For in these margins, the reader offers far more than an identity. One finds, for instance, bibliographic notes that ought not to be mistaken for objective data.
Such marginalia are above all a treasure trove of insight into the conditions of a work’s reception. They reveal the reader, not the author:
Their interests (“condemned to death March 24, 1794” scribbled in a book by Cloots),
Their objections (like the reader correcting Montesquieu’s views on northern and southern peoples: “braver? No”),
Their bibliophilic erudition (the note by S. de Guaita in his copy of Vigenère’s Traicté des chiffres now serves as a key bibliographic reference),
Their relationship to the work (“see my note on him…”),
Or to its price (“la ligatura costa 1 lira 10 solidi”),
Their prudery (erased nude engravings—or censored textual references),
Their assessment (“Terrible book, deserving of the flames”),
And, of course, their readerly verdict (such as Robert Desnos’s Cambronnian retort to the gift of a book by Aurel: “SHIT. Robert Desnos”).
And then there are inscriptions entirely unrelated to the book, which has been repurposed as a notebook.
And then there is the white ink—the reader’s eloquent silence. It speaks in this copy offered by the author, its pages half uncut (proof of the reader’s fatigue); in another, by contrast, a sumptuous binding commissioned by the collector reflects his reverence. Yet doubtless the dishevelled condition of a third copy stems from the same passion. A bedside book, a travel companion, a field guide, a work tool—a cherished relic carried everywhere—beloved books bear the scars of their history.
Cocked bindings from overuse, dog-eared pages, coffee or wine rings, flecks of paint, underlining, checkmarks, exclamation or question marks: these silent traces all testify to the active presence of the reader—to the possession not just of the book, but of the work. Whether they treat the object with manic care or brutal indifference, true readers lay claim to the work by subtly transforming the book itself.
Sanctified or domesticated, the book bears the marks of its reader—but the ink spilled upon the consecrated space effects a transubstantiation that should not be attributed to the printed book prior to this act, which is far more a sacrament than a sacrilege.
For printing is a purely technical act. It implies no judgment of the work, no encounter between a desire to speak and a desire to listen. Omitting the publisher (who is, after all, the first reader—and no minor one, investing money, reputation, and sometimes even life itself in the service of the printed word—but that is another story), the printed book is like Collodi’s puppet: a fine object of craftsmanship, yet lifeless. Upon leaving the press, the author—like Geppetto—can only hope his creation comes to life.
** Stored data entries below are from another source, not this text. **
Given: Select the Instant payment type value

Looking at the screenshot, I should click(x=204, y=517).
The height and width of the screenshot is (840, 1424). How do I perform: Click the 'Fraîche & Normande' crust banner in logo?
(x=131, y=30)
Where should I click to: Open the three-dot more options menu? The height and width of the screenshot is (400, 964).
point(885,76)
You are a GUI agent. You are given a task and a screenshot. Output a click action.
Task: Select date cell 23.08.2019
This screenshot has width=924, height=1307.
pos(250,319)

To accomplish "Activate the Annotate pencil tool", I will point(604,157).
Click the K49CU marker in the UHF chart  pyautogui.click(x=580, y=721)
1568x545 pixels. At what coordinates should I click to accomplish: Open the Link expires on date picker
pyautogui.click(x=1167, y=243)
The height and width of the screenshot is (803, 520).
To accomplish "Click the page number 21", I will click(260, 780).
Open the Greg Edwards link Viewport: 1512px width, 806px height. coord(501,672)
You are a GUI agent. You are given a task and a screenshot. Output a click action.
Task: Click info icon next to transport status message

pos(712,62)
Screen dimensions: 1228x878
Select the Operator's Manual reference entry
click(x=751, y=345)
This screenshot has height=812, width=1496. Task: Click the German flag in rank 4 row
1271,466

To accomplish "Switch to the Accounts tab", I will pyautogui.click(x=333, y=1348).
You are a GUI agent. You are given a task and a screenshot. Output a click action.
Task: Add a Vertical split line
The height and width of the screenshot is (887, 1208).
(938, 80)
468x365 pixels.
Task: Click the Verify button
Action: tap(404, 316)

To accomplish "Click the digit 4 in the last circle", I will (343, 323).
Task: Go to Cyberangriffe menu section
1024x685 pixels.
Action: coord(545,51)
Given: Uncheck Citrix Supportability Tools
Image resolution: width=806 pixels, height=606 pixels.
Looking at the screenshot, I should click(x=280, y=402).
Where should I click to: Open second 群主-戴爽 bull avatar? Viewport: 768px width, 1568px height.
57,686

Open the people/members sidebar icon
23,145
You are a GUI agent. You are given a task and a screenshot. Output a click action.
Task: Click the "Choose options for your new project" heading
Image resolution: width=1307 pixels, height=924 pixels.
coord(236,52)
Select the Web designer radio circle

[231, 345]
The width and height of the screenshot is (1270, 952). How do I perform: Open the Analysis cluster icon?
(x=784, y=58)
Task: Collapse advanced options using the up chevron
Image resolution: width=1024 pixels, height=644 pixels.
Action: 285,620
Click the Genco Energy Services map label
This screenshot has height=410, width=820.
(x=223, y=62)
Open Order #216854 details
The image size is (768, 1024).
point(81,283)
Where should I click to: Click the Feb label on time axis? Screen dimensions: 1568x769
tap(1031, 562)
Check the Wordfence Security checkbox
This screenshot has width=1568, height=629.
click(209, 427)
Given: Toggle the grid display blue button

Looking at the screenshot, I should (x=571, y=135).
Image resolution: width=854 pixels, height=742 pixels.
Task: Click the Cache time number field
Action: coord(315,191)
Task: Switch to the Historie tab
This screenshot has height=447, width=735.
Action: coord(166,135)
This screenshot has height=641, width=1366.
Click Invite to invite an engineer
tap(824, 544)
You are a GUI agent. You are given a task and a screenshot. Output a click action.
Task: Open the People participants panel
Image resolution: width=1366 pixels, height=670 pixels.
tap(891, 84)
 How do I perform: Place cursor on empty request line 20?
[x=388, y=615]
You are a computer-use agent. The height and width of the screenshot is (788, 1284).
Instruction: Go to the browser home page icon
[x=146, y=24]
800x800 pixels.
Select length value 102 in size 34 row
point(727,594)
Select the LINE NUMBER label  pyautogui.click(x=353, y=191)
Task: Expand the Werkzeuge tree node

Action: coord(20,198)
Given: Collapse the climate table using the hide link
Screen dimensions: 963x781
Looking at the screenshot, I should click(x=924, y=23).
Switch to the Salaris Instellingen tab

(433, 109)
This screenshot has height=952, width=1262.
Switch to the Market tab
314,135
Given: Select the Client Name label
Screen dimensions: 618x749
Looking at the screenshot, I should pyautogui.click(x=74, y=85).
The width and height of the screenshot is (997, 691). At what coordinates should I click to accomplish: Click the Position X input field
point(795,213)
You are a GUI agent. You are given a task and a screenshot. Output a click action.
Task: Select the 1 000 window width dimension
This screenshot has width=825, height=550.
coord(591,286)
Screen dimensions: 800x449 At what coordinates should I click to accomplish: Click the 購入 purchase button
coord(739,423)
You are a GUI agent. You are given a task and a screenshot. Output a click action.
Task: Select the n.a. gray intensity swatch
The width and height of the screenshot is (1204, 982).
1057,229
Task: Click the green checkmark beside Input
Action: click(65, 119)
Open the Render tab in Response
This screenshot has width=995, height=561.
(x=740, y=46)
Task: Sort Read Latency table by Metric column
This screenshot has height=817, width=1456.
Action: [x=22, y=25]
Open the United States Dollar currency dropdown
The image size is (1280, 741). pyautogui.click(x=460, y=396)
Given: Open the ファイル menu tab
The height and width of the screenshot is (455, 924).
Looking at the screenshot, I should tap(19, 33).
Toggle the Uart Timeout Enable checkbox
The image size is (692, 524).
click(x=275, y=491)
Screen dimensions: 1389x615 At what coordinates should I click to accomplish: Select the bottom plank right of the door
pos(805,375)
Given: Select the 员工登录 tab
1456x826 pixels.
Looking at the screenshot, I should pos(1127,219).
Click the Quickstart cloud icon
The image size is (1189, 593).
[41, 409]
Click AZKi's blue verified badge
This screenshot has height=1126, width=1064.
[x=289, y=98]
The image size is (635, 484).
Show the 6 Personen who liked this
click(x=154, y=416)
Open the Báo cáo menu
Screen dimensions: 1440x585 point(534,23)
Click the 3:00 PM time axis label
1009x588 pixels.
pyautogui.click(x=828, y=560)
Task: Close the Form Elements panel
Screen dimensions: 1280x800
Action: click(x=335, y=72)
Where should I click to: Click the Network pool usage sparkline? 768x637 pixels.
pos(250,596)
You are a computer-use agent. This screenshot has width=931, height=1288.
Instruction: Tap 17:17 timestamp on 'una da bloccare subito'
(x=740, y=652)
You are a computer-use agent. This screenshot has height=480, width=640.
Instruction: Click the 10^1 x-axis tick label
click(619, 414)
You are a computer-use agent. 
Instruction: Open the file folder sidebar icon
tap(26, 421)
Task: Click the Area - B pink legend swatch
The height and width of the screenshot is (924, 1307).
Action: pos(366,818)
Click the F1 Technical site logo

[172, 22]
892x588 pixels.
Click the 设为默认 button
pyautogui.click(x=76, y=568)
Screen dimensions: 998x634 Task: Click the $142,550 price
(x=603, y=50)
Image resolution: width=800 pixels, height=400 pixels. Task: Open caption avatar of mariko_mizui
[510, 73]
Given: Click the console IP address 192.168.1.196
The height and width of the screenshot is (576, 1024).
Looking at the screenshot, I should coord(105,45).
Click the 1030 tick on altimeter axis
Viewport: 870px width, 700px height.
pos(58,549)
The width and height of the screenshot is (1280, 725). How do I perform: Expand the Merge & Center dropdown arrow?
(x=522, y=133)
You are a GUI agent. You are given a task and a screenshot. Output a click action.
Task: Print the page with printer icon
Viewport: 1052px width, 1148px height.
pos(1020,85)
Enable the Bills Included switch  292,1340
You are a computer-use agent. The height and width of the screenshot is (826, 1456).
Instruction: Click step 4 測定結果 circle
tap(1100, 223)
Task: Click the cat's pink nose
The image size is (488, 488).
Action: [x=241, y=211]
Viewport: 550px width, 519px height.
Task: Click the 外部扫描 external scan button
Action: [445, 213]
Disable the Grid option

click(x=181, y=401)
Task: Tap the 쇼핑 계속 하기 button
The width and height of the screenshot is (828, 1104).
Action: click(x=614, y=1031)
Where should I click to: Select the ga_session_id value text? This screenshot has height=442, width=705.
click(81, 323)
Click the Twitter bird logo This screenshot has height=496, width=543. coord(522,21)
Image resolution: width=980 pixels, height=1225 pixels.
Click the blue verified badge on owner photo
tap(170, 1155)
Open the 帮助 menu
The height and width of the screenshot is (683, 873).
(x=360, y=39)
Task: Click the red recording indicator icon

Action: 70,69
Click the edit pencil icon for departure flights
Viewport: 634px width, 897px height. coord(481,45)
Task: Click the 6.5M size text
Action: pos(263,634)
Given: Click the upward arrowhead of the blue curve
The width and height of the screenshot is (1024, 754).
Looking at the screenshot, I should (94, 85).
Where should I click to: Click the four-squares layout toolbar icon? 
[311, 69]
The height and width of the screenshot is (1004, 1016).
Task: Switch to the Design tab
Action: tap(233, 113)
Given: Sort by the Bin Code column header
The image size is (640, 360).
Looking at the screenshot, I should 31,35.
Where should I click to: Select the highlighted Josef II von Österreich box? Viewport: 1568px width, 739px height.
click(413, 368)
But when a reader touches the opened work with their ink-tipped wand, the magic occurs, and the encounter takes place. That singular gesture is the poet’s knighthood, the recognition of a peer, the secular blessing of the anonymous reader. This marginalia is the sign of our community—that of the written word—which makes the work our work, and the site of our shared humanity.
Bookseller’s fancy? Then what of the Internet—that new medium, the perfect heir to Gutenberg’s great history of knowledge dissemination? Behold: it reinvents the marginalia. At the foot of every post—erudite or crude, documented or invented—every reader may leave their reaction, to the text or to a previous reaction, or to whatever else they choose, right up to the famous Godwin’s Law. And what do we call this discourse upon discourse that saturates the web? The “comment.”